Citizens Commission on Human Rights
National Affairs Office
Washington, DC

Citizens Commission on Human Rights marches in protest, opens human rights exhibit, delivers open letter to American Psychiatric Association leadership demanding it adopt international human rights standards to end coercive psychiatric practices.

Citizens Commission on Human Rights (CCHR), a mental health industry watchdog, launched a series of actions to draw attention to the American Psychiatric Association’s (APA) refusal to reverse its support of forced psychiatric treatment, remaining instead at odds with international human rights standards and leaving the US lagging the global movement to restore human rights in the field of mental health.  Coercive psychiatric practices include involuntary institutionalization, forced drugging, mechanical and chemical restraints, seclusion, and nonconsensual electroconvulsive therapy (ECT, or electroshock).

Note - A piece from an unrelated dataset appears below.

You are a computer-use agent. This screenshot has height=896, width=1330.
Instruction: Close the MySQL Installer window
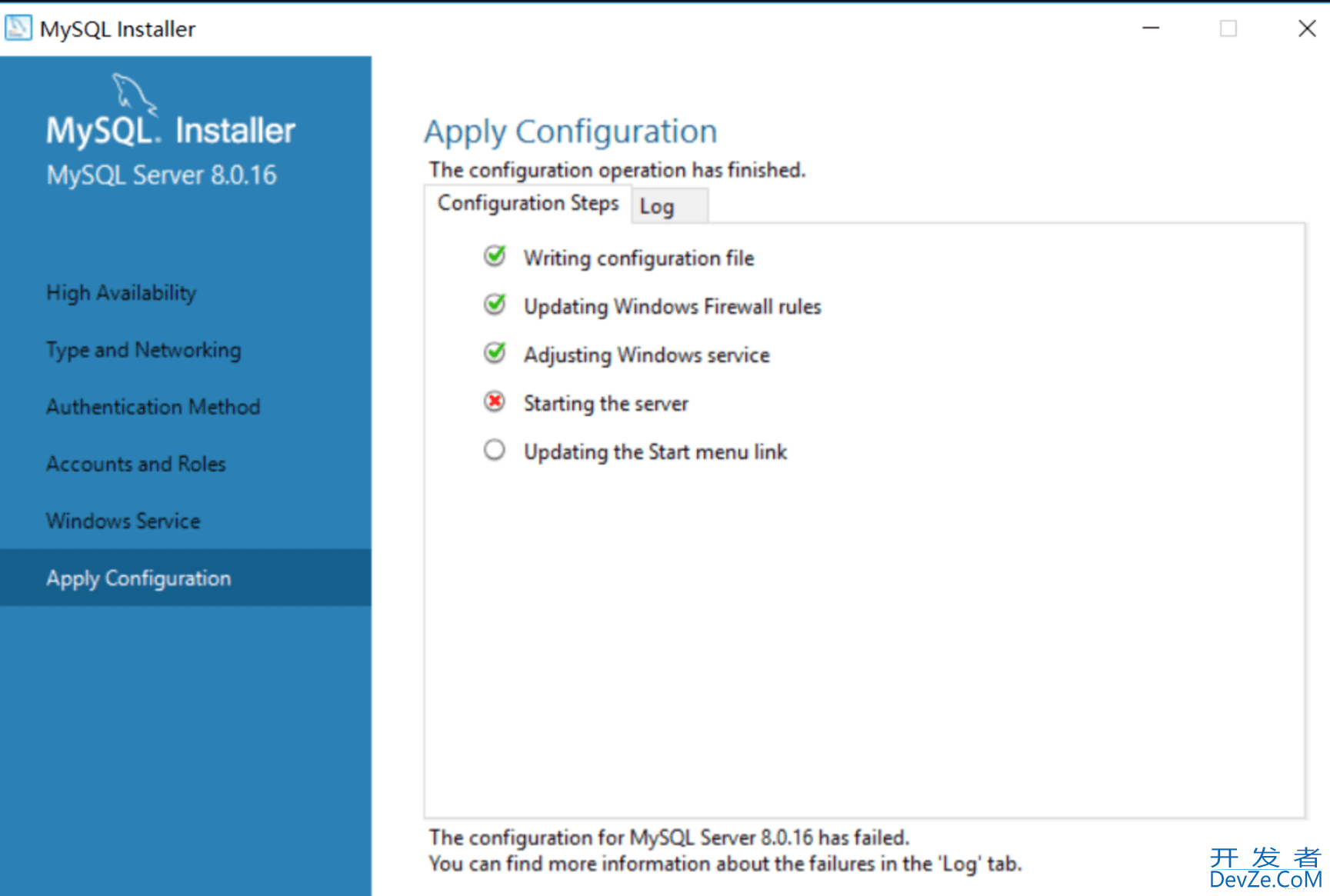1306,28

In a protest march organized by CCHR, demonstrators marched through Times Square to the Javits Center in New York City on May 4, site of the APA’s annual conference, drawing the attention of conference attendees with chanting and signs demanding an end to forced psychiatric treatment, a ban on ECT, and an end to the rampant psychiatric drugging of children.  As a follow-on to the APA’s 2021 admission that systemic racism is ingrained in psychiatric practices, signs also demanded an end to those racist practices. 

Overhead, an airplane banner called for the banning of ECT, while a Jumbotron truck driving in the area broadcast CCHR’s documentary, Therapy or Torture: The Truth About Electroshock.

CCHR also hand-delivered an open letter to the leadership of the APA, Petros Levounis, President, and Saul M. Levin, Chief Executive Officer, at their conference, calling on the organization to renounce involuntary mental health treatment.  Copies of the letter were sent to the heads of the UN Office of the High Commissioner for Human Rights (OHCHR) and the U.S.-based office of the World Health Organization (WHO).

In 2023, WHO and OHCHR called for an end to all forced mental health treatment, saying coercive practices “violate the right to be protected from torture or cruel, inhumane and degrading treatment.”  WHO/OHCHR also advised, “International human rights standards clarify that ECT without consent violates the right to physical and mental integrity and may constitute torture and ill-treatment,” and called for banning ECT for children.  ECT passes electricity through the brain to cause convulsions, with the risk of brain damage and permanent memory loss.

The CCHR letter also referenced 2021 guidance from WHO that coercive mental health treatment should end even for those experiencing acute mental distress, pointing out that individuals in mental health crisis “are at a heightened risk of their human rights being violated, including through forced admissions and treatment….These practices have been shown to be harmful to people’s mental, emotional and physical health, sometimes leading to death.”

Among international psychiatric organizations, the World Psychiatric Association has stated its concern about “the extent to which coercive interventions violate” human rights, and the European Congress of Psychiatry has held a special session aimed at reducing the use of coercive measures.  Julian Beezhold, MD, current chair of the European Psychiatric Association’s Section on Emergency Psychiatry, is also on record saying that examining how to reduce coercive practices in psychiatry is a priority for his association.

In contrast, the APA has maintained its support of the profitable practices, which have left maimed and traumatized patients in their wake.

“We demand the APA renounce coercive practices that damage and traumatize patients and, in the case of ECT, cause brain damage, memory loss and even death in the name of mental health treatment,” said Anne Goedeke, president of the CCHR National Affairs Office in Washington, DC. “Psychiatrists should not be exposing their patients to these unconscionable risks.”

Watch now: Video from CCHR’s NYC protest and exhibit:

New Yorkers were invited to tour CCHR’s “Psychiatry: An Industry of Death” exhibit, which ran through May 12 at Union Square in New York City.  The free exhibit, which has toured the world, exposes some little-known history of psychiatry and how psychiatric practices have harmed patients.  Facts presented in the exhibit’s panels reveal the staggering number of children prescribed psychiatric drugs, psychiatry’s sordid history of brain-damaging psychosurgery and electroshock, and the prime role of psychiatrists in instigating and perpetuating racism.

Rev. Fred Shaw, CCHR International spokesperson and founder of the CCHR Task Force Against Racism and Modern-Day Eugenics, gave the keynote address at the exhibit grand opening May 5, followed by remarks by New York human rights activists Marion “Tiny” Frampton, a former gang member in The Black Spades (TBS) and now Harlem community activist and founder of TBS New Directions; former Harlem Globetrotter, now international goodwill ambassador Bobby “Zorro” Hunter; and Maliki Stone, human rights advocate and retired detective with the New York Police Department.